▸ **WHAT YOU ARE ASKED TO DO**:
Which of the lines below include the word "will"? Pull each one out.

▸ **THE DATA**:
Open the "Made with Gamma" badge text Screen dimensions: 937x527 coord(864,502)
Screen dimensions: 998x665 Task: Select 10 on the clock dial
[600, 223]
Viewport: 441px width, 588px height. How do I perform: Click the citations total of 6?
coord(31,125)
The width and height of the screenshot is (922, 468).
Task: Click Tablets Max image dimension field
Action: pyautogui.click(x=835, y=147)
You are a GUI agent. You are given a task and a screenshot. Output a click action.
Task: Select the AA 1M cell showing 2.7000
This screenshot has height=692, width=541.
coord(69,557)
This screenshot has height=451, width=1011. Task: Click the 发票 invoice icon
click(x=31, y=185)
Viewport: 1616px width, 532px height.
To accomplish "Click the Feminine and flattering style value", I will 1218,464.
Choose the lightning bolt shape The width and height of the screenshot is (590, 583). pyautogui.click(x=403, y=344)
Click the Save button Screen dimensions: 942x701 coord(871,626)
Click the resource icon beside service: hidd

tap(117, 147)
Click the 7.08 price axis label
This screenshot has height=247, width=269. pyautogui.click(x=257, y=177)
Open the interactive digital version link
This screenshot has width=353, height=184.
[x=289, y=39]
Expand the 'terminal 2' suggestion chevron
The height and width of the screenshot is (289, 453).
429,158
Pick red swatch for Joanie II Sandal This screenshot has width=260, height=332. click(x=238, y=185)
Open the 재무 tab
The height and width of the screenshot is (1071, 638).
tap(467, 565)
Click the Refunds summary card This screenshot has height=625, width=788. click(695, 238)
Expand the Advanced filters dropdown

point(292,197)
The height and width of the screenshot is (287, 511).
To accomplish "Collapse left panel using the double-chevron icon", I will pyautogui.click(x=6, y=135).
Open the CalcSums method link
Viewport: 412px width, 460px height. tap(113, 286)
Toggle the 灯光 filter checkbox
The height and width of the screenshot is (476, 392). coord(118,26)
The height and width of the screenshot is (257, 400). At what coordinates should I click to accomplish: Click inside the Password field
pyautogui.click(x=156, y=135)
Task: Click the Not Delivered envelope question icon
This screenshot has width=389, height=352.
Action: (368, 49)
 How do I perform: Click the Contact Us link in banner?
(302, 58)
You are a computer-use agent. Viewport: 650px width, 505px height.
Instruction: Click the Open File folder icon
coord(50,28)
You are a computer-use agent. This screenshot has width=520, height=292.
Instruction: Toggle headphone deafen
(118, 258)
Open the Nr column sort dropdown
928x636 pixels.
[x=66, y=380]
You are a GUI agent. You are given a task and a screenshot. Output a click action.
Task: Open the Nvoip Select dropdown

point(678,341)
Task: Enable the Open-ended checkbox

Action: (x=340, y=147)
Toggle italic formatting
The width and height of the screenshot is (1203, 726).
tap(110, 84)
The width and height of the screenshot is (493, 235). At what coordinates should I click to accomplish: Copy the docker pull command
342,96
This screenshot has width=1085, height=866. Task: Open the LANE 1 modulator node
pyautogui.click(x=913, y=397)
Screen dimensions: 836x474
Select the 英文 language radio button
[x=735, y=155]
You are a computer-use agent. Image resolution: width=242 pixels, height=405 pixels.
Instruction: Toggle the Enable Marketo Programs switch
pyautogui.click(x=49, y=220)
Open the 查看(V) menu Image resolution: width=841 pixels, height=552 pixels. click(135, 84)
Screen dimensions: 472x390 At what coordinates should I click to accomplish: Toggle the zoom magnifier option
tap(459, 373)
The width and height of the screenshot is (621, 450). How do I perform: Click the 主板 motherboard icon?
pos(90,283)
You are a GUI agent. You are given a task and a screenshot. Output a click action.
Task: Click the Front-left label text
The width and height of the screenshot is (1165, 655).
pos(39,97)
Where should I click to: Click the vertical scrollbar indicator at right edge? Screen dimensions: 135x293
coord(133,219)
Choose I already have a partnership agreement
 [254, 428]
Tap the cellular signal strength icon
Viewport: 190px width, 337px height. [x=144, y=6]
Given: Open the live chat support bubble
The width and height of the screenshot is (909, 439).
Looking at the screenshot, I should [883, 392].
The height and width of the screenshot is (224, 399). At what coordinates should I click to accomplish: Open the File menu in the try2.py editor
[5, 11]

▸ **EXERCISE SOLUTION**:
To accomplish "Click the Feminine and flattering style value", I will 1218,464.
To accomplish "Collapse left panel using the double-chevron icon", I will pyautogui.click(x=6, y=135).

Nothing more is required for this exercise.